The developer and data engineer doldrums
Some of the most common application challenges that I hear from people at the forefront of business delivery include:
- When an ad-hoc application (likely submitted via Hive, Spark, Impala etc.) is stuck (not making forward progress) or fails after a while. For example, where a Spark job gets hung at the last task and eventually fails, or where a Spark job fails with executor OOM at a particular stage.
- When an application is performing poorly, suddenly. For example, a hive query that used to take ~6 hours is now taking > 10 hours.
- Not having a good understanding of what ‘gears’ (configuration parameters) to change to improve application performance and resource usage.

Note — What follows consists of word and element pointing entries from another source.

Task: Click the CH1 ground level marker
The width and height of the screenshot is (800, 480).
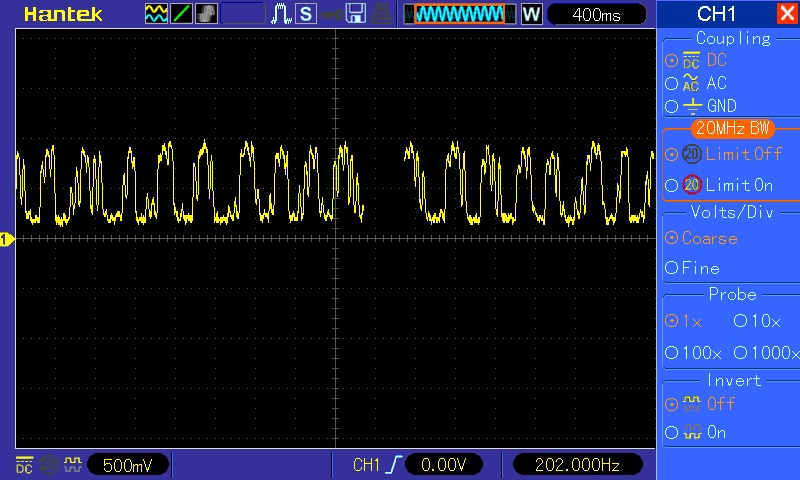Action: [x=6, y=239]
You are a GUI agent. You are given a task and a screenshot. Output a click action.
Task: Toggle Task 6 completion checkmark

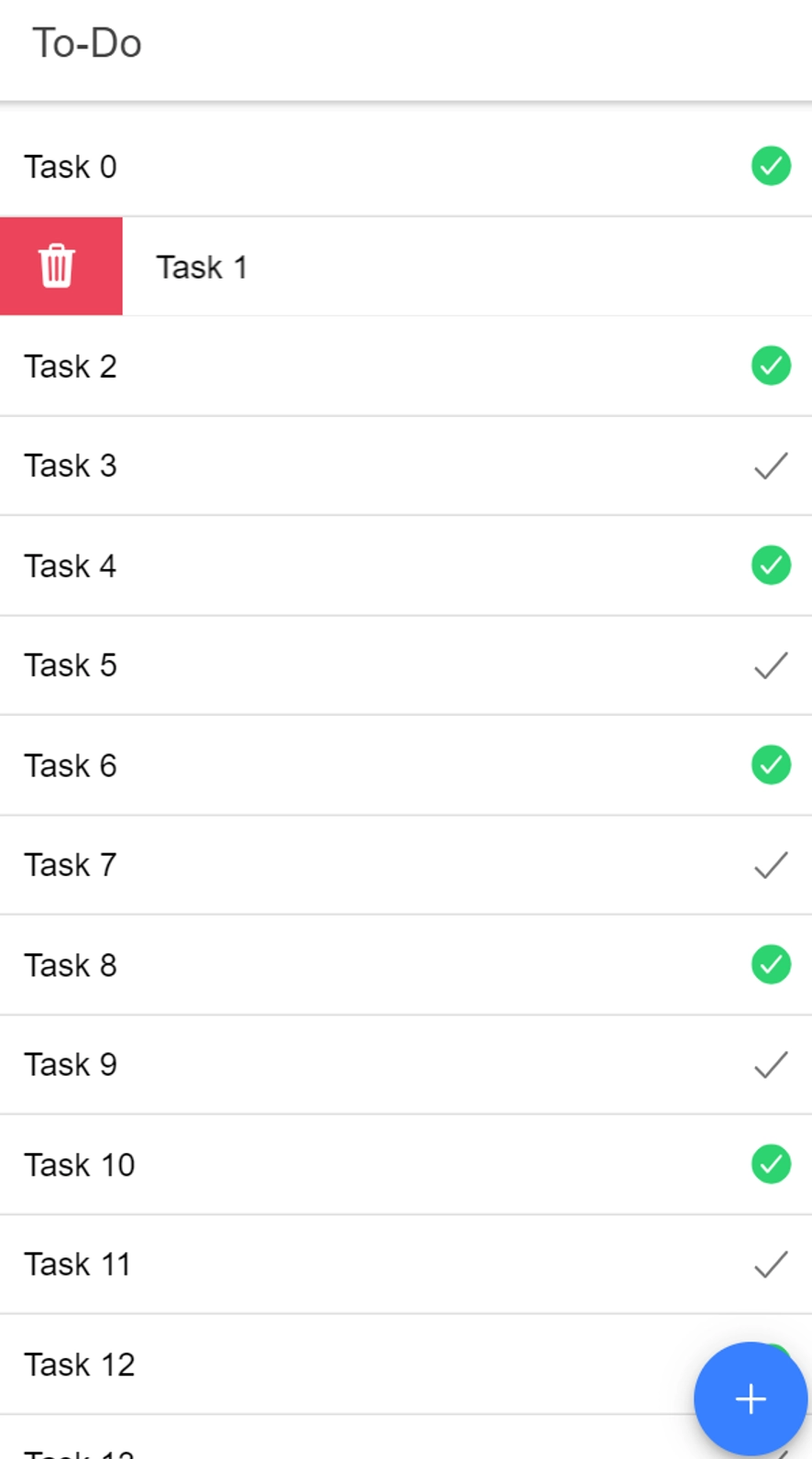click(771, 765)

- Needing a self-serve platform to understand end-to-end how their specific application(s) behave.
In order to solve these common occurrences engineers end up going to five different sources (e.g CM/Ambari UI, job history UI, application logs, Spark WebUI, AM/RM UI/logs) to get an end-to-end understanding of application behaviour and performance challenges.
However, these sources may not be sufficient to allow them to truly understand the bottlenecks associated with an application (e.g detailed container execution profiles, visibility into the transformations that execute within a Spark stage etc.).
To add to these various challenges, many developers do not have access privileges to systems and have to log tickets with operations teams, which adds to significant delays in solving the issues that they have right now.
The data operations doldrums
Further common challenges for data operations teams include the following:
- A lack of visibility of cluster usage from an application perspective. For example:
- Which application(s) cause my cluster usage (CPU, memory) to spike?
- Are queues being used optimally?
- Are various data sets actually being used?
- Need a comprehensive chargeback/showback view for planning/budgeting purposes.
- Not having good visibility and understanding when data pipelines miss SLAs: Where does the business start to triage these issues? For example:
- An Oozie orchestrated data pipeline that needs to complete by 4AM every morning is now consistently getting delayed. Completes by 6AM only.
- Unable to control or manage runaway jobs that could end up taking way more resources than needed, affecting the overall cluster and starving other applications.
- How to quickly identify inefficient applications that can be reviewed and acted upon? For example:
- Most operations team members do not have deep Hadoop application expertise. Having a way to quickly triage and understand root-causes around application performance degradation would be helpful.
- A need to track and manage runaway jobs automatically.
These application and operations challenges are real pains that prevent enterprises from making their data applications production ready. This, in turn, slows down the ROI organisations are seeing from their data investments.
What most large organisations are missing is a unified view of their data applications. How they are performing and are they meeting SLAs and cost targets. Without this, there is no magic bullet to improve your data operations, make applications reliable and improve overall system and application delivery efficiency.
To get out of the data doldrums businesses cannot continue doing what was done in the past. Teams need a detailed appreciation of what they are doing today, what gaps they still have, and what steps they can take to improve business outcomes. It’s not uncommon to see 10x or more improvements in root cause analysis and remediation times for customers who are able to gain a deep understanding of the current state of their big data strategy and make a plan for where they need to be.